Work to be completed: Pull every line containing "page" out of the material below.

+ + +

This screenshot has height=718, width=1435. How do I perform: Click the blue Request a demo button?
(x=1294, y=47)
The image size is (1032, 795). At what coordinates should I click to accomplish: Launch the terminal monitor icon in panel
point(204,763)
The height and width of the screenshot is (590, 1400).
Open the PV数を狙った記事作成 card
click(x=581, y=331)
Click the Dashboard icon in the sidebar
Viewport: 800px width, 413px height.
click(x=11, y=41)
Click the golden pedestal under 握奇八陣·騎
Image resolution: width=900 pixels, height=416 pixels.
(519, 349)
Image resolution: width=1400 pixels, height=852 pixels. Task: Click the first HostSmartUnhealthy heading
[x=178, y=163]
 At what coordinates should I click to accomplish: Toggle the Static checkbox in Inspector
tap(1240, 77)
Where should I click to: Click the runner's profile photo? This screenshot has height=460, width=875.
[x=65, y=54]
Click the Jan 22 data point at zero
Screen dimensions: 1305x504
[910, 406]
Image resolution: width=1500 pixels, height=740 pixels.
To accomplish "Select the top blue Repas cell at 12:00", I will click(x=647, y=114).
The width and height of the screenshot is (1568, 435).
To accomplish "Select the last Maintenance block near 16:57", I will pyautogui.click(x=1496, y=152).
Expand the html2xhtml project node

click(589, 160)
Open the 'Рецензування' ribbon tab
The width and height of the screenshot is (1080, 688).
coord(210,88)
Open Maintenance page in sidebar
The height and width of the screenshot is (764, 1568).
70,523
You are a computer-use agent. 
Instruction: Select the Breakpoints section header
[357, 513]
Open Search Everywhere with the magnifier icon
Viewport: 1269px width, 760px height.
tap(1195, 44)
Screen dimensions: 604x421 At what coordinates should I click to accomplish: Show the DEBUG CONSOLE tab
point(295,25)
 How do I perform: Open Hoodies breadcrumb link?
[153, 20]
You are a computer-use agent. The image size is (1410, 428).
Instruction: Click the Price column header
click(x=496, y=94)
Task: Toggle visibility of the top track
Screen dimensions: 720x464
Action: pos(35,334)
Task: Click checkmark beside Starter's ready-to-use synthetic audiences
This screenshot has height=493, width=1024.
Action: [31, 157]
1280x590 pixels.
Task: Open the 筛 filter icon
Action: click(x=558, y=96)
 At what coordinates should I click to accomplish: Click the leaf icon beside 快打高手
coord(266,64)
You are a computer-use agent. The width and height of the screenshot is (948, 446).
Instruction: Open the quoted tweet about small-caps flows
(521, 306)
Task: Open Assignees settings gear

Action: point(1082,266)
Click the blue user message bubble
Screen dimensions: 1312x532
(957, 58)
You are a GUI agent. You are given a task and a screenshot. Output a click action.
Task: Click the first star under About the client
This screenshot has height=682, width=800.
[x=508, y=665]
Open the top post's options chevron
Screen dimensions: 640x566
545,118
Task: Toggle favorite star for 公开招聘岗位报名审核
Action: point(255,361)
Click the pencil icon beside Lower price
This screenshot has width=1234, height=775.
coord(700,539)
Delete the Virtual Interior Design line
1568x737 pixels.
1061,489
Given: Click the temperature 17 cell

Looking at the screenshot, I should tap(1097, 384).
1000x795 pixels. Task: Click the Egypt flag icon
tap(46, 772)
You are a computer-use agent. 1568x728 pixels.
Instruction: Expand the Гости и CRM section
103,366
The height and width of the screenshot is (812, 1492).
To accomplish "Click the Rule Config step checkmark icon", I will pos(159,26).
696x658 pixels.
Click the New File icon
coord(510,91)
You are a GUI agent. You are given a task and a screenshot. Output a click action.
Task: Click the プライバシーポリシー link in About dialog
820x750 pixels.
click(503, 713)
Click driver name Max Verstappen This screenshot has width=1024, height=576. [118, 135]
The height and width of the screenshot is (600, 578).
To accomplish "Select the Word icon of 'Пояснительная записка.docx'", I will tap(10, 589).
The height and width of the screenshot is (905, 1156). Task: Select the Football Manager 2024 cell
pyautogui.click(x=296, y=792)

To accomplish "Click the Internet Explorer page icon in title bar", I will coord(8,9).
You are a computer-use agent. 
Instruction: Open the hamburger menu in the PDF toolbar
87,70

+ + +

Expected output:
Open Maintenance page in sidebar
To accomplish "Click the Internet Explorer page icon in title bar", I will coord(8,9).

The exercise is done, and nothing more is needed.